### The problem
Each entry below needs to be retyped exactly as given.

(Stored data)
◇ ◇ ◇
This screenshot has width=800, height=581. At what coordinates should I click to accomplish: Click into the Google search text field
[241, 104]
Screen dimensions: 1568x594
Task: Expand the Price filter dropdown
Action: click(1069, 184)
◇ ◇ ◇
### Answer space
This screenshot has width=800, height=581. At what coordinates should I click to accomplish: Click into the Google search text field
[241, 104]
Screen dimensions: 1568x594
Task: Expand the Price filter dropdown
Action: click(1069, 184)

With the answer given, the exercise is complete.